Un bras de fer juridique majeur s’ouvre entre le pouvoir issu des urnes et les institutions financières régionales. Dans une correspondance officielle datée du 29 décembre 2025 et adressée au Gouverneur de la Banque Centrale des États de l’Afrique de l’Ouest (BCEAO), Maître Saïd Larifou, avocat à la Cour et conseil du Président élu de la République de Guinée-Bissau, Fernando Dias da Costa, conteste formellement la légalité des opérations financières récemment effectuées pour le compte de l’État bissau-guinéen par un pouvoir qualifié de « gouvernement de fait ».
Une levée de fonds jugée illégale sur le marché régional
Au cœur de la contestation figure une opération financière réalisée le 16 décembre 2025 par l’agence UMOA-Titres, ayant permis une levée de fonds sur le marché financier régional au profit du Trésor public de la Guinée-Bissau.
Selon Me Larifou, cette opération aurait été menée sous l’autorité d’une junte militaire, issue d’un coup d’État, et dépourvue de toute légitimité constitutionnelle.
L’avocat précise agir au nom de Fernando Dias da Costa, Président démocratiquement élu, dont l’exercice du pouvoir serait actuellement entravé par la force, en violation flagrante de l’ordre constitutionnel.
Défaut de qualité juridique et nullité des actes
Dans sa mise en demeure, Me Larifou rappelle que la Constitution bissau-guinéenne, tout comme les traités régissant l’UEMOA, reconnaissent exclusivement aux autorités issues des urnes le pouvoir d’engager l’État et d’ordonner des mouvements sur les comptes du Trésor public. « Les individus occupant actuellement les fonctions ministérielles à Bissau sont des autorités de fait, dont les actes sont entachés de nullité absolue », souligne le conseil du Président élu. Cette position remet directement en cause la validité juridique des titres émis et des engagements financiers contractés sous la junte.
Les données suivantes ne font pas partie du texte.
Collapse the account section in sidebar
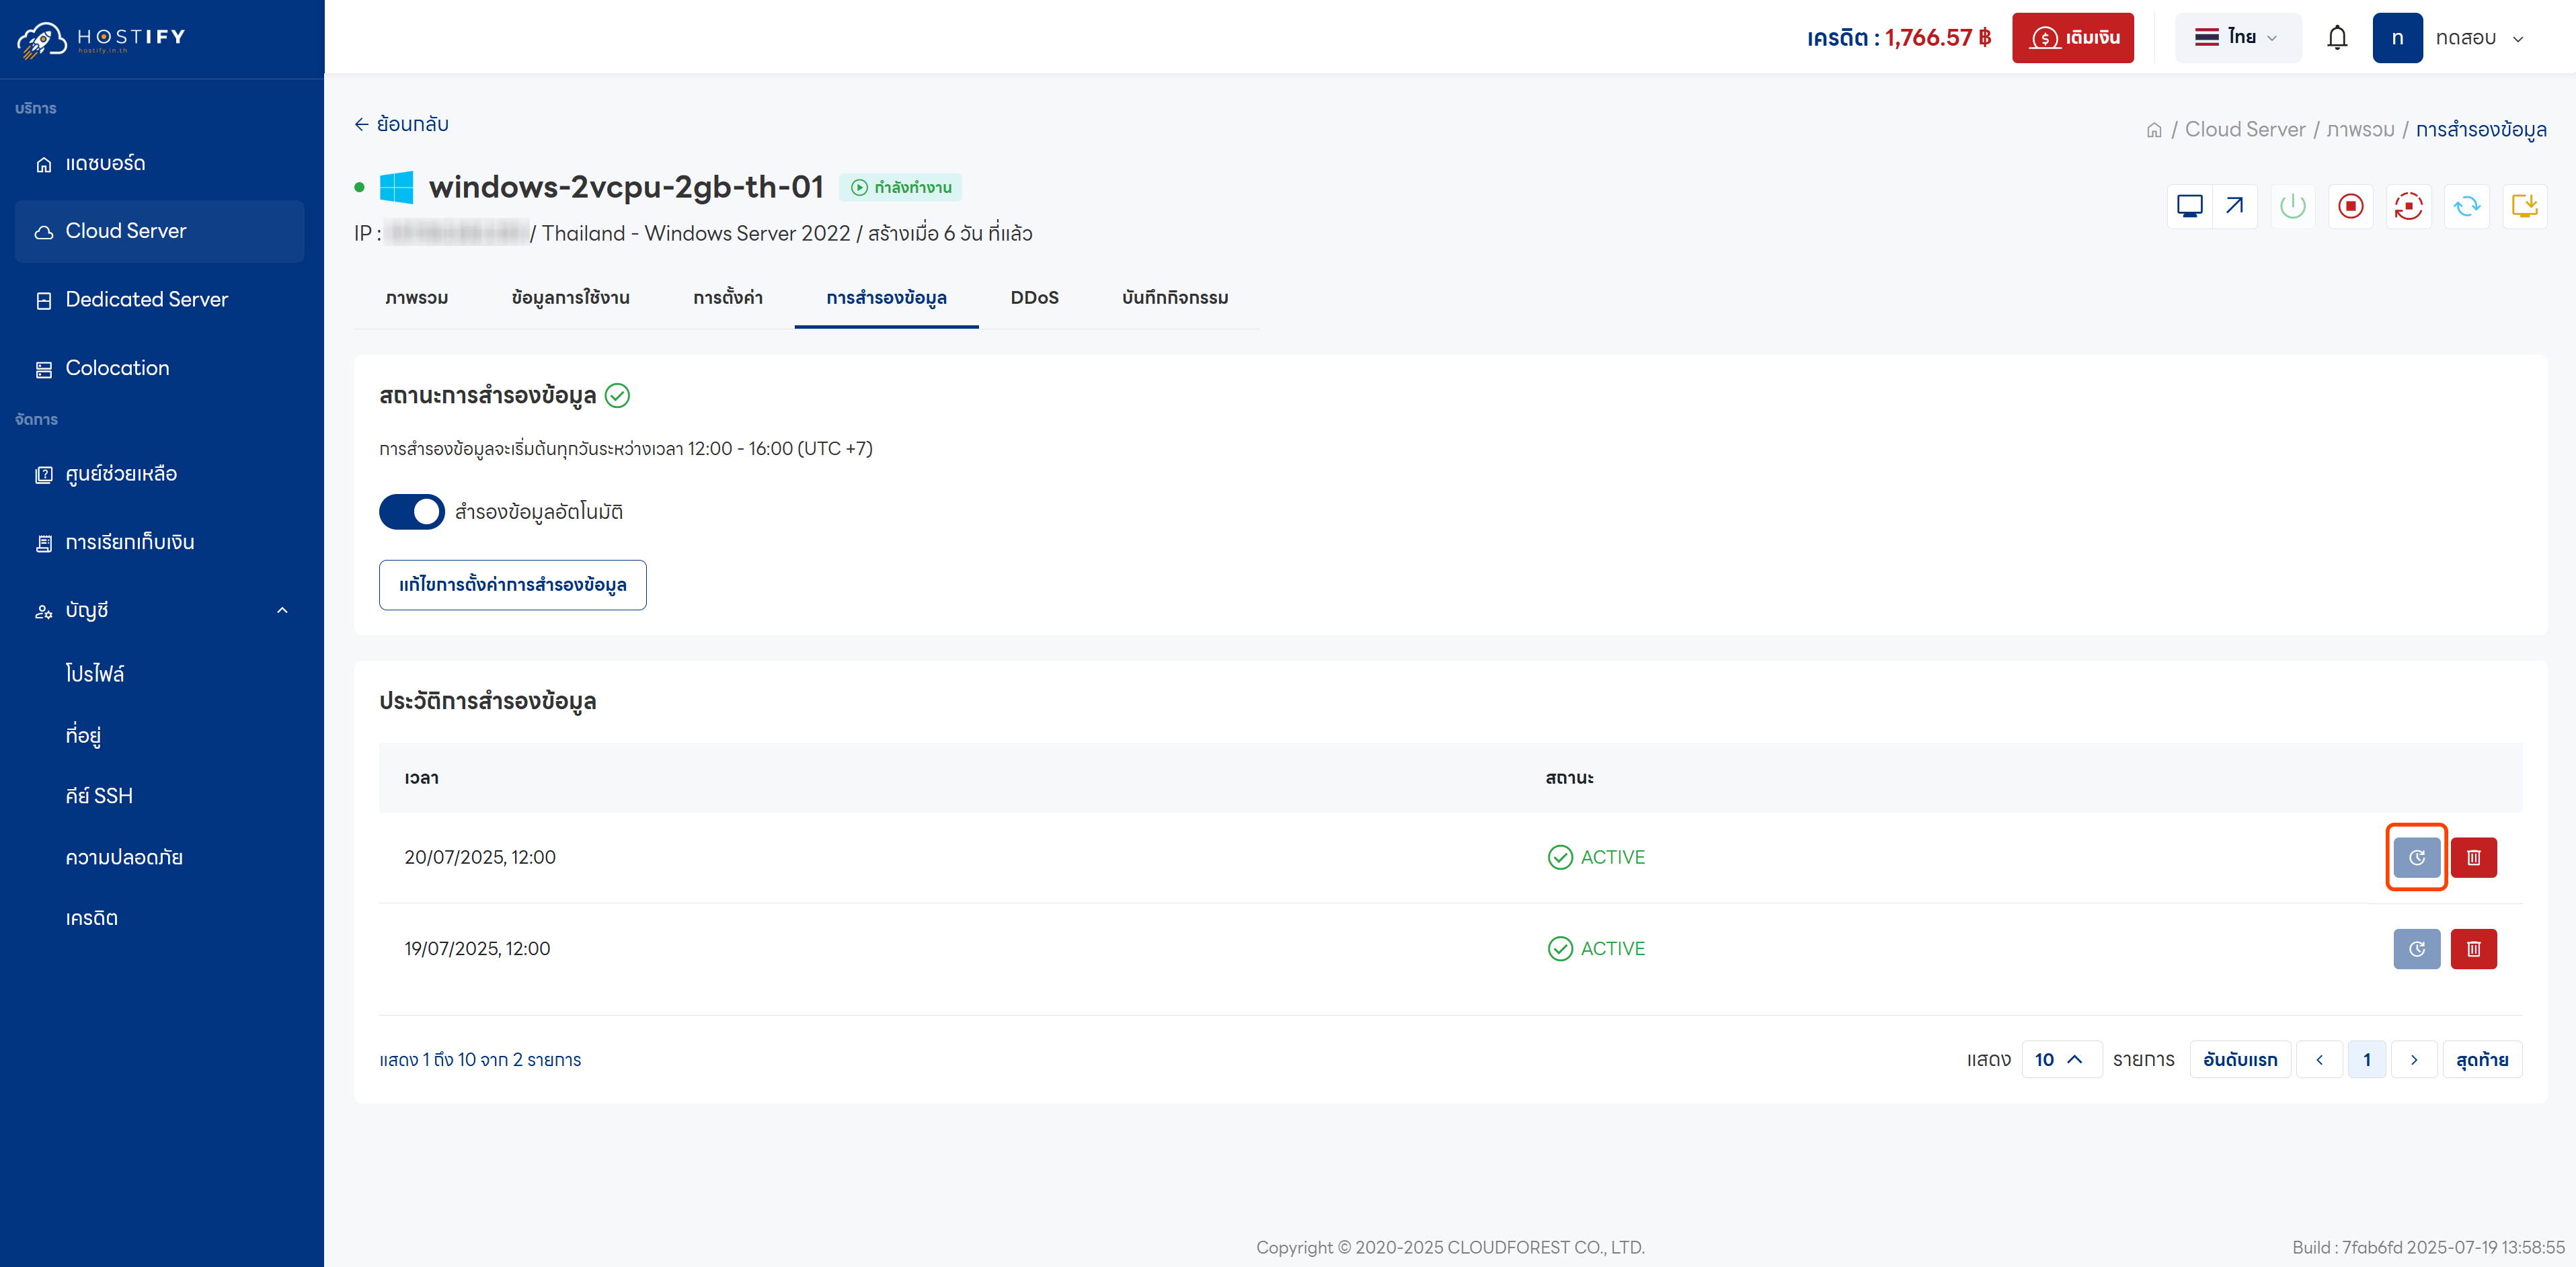This screenshot has height=1267, width=2576. pos(282,610)
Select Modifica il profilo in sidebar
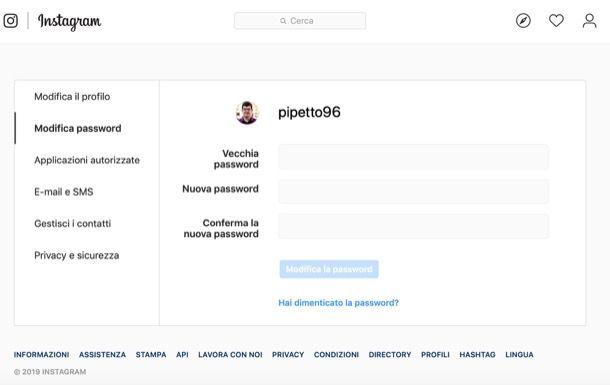This screenshot has width=610, height=385. pyautogui.click(x=72, y=96)
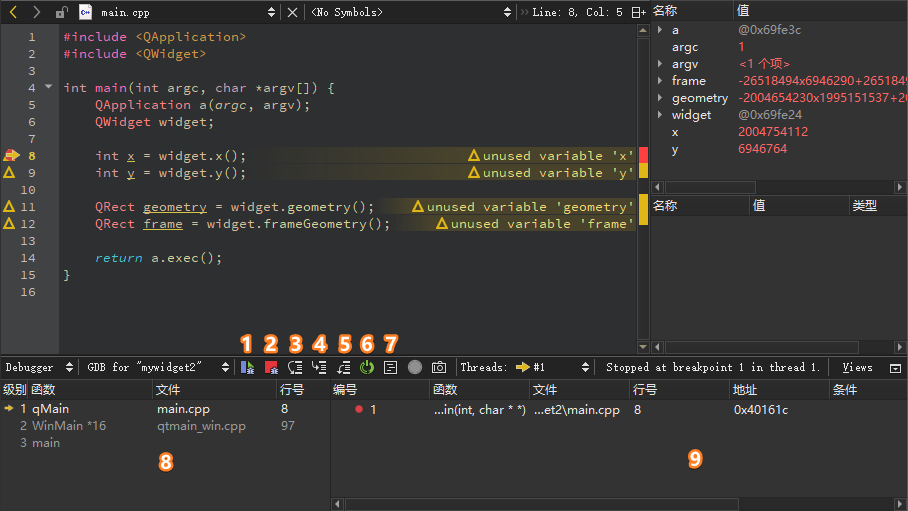Click the Step Over icon
This screenshot has width=908, height=511.
(x=295, y=368)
La doctrine de la dette odieuse invoquée
Autre volet majeur de la contestation : l’inopposabilité de la dette. Le camp du Président Fernando Dias da Costa invoque explicitement la doctrine internationale de la dette odieuse, selon laquelle une dette contractée par un régime illégitime, sans consentement du peuple et contre ses intérêts, ne saurait engager un futur gouvernement constitutionnel.
En conséquence, le Président élu prévient que la Guinée-Bissau démocratique se réserve le droit de répudier ces créances, exposant ainsi les investisseurs à un risque juridique et financier élevé.
La BCEAO mise en cause
La mise en demeure va plus loin en engageant directement la responsabilité institutionnelle de la BCEAO.
Me Larifou estime que, en autorisant l’accès de la junte aux mécanismes de règlement-livraison et en validant ces émissions de titres, la Banque centrale s’exposerait à : des accusations de complicité de détournement de deniers publics ; une violation des sanctions et protocoles de la CEDEAO relatifs aux ruptures de l’ordre constitutionnel ; une responsabilité civile pour avoir exposé les souscripteurs à un défaut souverain prévisible.
Des exigences claires et immédiates
Face à ces risques, l’avocat exige de la BCEAO plusieurs mesures conservatoires urgentes : la suspension immédiate de tout accès au marché des titres publics pour les autorités agissant au nom de la junte ; le gel des comptes du Trésor public bissau-guinéen afin de prévenir toute dilapidation des ressources nationales ; une alerte officielle adressée aux banques commerciales de l’espace UMOA sur les risques juridiques liés à la souscription de ces titres.
Vers un contentieux communautaire et international
À défaut d’une réaction rapide de la Banque centrale, Me Saïd Larifou annonce avoir reçu mandat pour engager toutes les procédures nécessaires devant les juridictions communautaires de l’UEMOA et de la CEDEAO, ainsi que devant les instances internationales compétentes.
Cette affaire pourrait ainsi créer un précédent majeur en matière de gouvernance financière régionale, posant la question cruciale de la reconnaissance des autorités étatiques dans l’accès aux marchés financiers de l’UEMOA.
Un dossier aux implications régionales
Au-delà du cas bissau-guinéen, cette mise en demeure interpelle l’ensemble des acteurs financiers ouest-africains sur leur responsabilité face aux ruptures constitutionnelles. Elle ravive également le débat sur le rôle des institutions monétaires dans la préservation de la légalité démocratique et de la stabilité politique dans l’espace communautaire.